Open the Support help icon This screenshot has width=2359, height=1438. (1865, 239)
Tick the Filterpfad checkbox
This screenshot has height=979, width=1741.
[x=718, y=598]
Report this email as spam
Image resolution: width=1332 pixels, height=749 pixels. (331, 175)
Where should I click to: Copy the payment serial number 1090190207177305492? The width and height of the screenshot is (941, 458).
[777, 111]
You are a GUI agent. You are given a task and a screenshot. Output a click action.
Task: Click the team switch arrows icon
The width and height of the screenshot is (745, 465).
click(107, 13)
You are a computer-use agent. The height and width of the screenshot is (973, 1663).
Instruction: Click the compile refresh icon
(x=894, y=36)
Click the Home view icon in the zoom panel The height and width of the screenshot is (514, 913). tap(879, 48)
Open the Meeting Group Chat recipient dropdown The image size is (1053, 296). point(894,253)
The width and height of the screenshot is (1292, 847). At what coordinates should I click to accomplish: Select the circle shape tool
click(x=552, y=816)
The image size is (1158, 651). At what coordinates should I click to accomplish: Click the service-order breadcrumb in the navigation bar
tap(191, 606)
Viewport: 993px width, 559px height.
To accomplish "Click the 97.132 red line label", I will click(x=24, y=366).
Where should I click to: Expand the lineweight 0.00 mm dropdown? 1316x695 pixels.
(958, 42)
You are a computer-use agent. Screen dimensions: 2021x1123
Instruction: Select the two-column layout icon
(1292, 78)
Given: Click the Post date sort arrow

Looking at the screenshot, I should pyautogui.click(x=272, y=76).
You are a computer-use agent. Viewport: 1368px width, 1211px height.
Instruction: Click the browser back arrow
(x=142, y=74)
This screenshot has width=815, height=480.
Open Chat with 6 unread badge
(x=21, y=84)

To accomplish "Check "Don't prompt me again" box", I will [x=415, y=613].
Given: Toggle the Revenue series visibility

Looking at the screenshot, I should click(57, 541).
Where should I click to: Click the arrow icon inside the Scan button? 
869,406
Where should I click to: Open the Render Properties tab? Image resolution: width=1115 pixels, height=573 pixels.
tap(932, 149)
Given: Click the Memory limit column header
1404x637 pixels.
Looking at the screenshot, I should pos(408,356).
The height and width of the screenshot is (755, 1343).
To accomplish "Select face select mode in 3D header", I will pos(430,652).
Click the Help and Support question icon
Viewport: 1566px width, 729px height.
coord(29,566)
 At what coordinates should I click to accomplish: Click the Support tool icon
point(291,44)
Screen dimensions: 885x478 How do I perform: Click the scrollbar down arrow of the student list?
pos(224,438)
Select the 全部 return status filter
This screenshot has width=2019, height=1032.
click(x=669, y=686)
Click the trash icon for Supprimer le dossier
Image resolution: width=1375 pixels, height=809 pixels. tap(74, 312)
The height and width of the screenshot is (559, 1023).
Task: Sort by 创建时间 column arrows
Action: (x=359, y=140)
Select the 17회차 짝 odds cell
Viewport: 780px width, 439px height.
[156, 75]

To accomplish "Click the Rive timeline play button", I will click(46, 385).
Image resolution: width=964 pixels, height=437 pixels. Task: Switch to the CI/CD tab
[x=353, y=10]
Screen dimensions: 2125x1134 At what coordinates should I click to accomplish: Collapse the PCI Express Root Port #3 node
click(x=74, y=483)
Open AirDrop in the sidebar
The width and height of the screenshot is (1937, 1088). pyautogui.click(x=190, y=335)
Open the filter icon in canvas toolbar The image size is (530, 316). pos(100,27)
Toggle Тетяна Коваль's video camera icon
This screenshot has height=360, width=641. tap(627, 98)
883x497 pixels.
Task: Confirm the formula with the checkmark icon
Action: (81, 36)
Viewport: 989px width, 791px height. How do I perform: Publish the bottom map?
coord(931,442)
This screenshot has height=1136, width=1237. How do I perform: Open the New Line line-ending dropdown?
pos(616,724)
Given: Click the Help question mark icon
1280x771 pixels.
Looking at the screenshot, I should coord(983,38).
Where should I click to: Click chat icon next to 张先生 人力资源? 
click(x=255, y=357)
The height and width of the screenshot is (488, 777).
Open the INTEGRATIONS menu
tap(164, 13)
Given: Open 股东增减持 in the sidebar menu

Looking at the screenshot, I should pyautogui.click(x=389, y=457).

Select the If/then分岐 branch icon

====

— INSTRUCTIONS TO FOLLOW —
Write out every entry above exactly as given.

— RESPONSE TO THE EXERCISE —
Open the Support help icon This screenshot has width=2359, height=1438. (1865, 239)
Tick the Filterpfad checkbox
This screenshot has height=979, width=1741.
[x=718, y=598]
Report this email as spam
Image resolution: width=1332 pixels, height=749 pixels. (331, 175)
Where should I click to: Copy the payment serial number 1090190207177305492? The width and height of the screenshot is (941, 458).
[777, 111]
You are a GUI agent. You are given a task and a screenshot. Output a click action.
Task: Click the team switch arrows icon
The width and height of the screenshot is (745, 465).
click(107, 13)
You are a computer-use agent. The height and width of the screenshot is (973, 1663).
Instruction: Click the compile refresh icon
(x=894, y=36)
Click the Home view icon in the zoom panel The height and width of the screenshot is (514, 913). tap(879, 48)
Open the Meeting Group Chat recipient dropdown The image size is (1053, 296). point(894,253)
The width and height of the screenshot is (1292, 847). At what coordinates should I click to accomplish: Select the circle shape tool
click(x=552, y=816)
The image size is (1158, 651). At what coordinates should I click to accomplish: Click the service-order breadcrumb in the navigation bar
tap(191, 606)
Viewport: 993px width, 559px height.
To accomplish "Click the 97.132 red line label", I will click(x=24, y=366).
Where should I click to: Expand the lineweight 0.00 mm dropdown? 1316x695 pixels.
(958, 42)
You are a computer-use agent. Screen dimensions: 2021x1123
Instruction: Select the two-column layout icon
(1292, 78)
Given: Click the Post date sort arrow

Looking at the screenshot, I should pyautogui.click(x=272, y=76).
You are a computer-use agent. Viewport: 1368px width, 1211px height.
Instruction: Click the browser back arrow
(x=142, y=74)
This screenshot has width=815, height=480.
Open Chat with 6 unread badge
(x=21, y=84)

To accomplish "Check "Don't prompt me again" box", I will [x=415, y=613].
Given: Toggle the Revenue series visibility

Looking at the screenshot, I should click(57, 541).
Where should I click to: Click the arrow icon inside the Scan button? 
869,406
Where should I click to: Open the Render Properties tab? Image resolution: width=1115 pixels, height=573 pixels.
tap(932, 149)
Given: Click the Memory limit column header
1404x637 pixels.
Looking at the screenshot, I should pos(408,356).
The height and width of the screenshot is (755, 1343).
To accomplish "Select face select mode in 3D header", I will pos(430,652).
Click the Help and Support question icon
Viewport: 1566px width, 729px height.
coord(29,566)
 At what coordinates should I click to accomplish: Click the Support tool icon
point(291,44)
Screen dimensions: 885x478 How do I perform: Click the scrollbar down arrow of the student list?
pos(224,438)
Select the 全部 return status filter
This screenshot has width=2019, height=1032.
click(x=669, y=686)
Click the trash icon for Supprimer le dossier
Image resolution: width=1375 pixels, height=809 pixels. tap(74, 312)
The height and width of the screenshot is (559, 1023).
Task: Sort by 创建时间 column arrows
Action: (x=359, y=140)
Select the 17회차 짝 odds cell
Viewport: 780px width, 439px height.
[156, 75]

To accomplish "Click the Rive timeline play button", I will click(46, 385).
Image resolution: width=964 pixels, height=437 pixels. Task: Switch to the CI/CD tab
[x=353, y=10]
Screen dimensions: 2125x1134 At what coordinates should I click to accomplish: Collapse the PCI Express Root Port #3 node
click(x=74, y=483)
Open AirDrop in the sidebar
The width and height of the screenshot is (1937, 1088). pyautogui.click(x=190, y=335)
Open the filter icon in canvas toolbar The image size is (530, 316). pos(100,27)
Toggle Тетяна Коваль's video camera icon
This screenshot has height=360, width=641. tap(627, 98)
883x497 pixels.
Task: Confirm the formula with the checkmark icon
Action: (81, 36)
Viewport: 989px width, 791px height. How do I perform: Publish the bottom map?
coord(931,442)
This screenshot has height=1136, width=1237. How do I perform: Open the New Line line-ending dropdown?
pos(616,724)
Given: Click the Help question mark icon
1280x771 pixels.
Looking at the screenshot, I should coord(983,38).
Where should I click to: Click chat icon next to 张先生 人力资源? 
click(x=255, y=357)
The height and width of the screenshot is (488, 777).
Open the INTEGRATIONS menu
tap(164, 13)
Given: Open 股东增减持 in the sidebar menu

Looking at the screenshot, I should pyautogui.click(x=389, y=457).

Select the If/then分岐 branch icon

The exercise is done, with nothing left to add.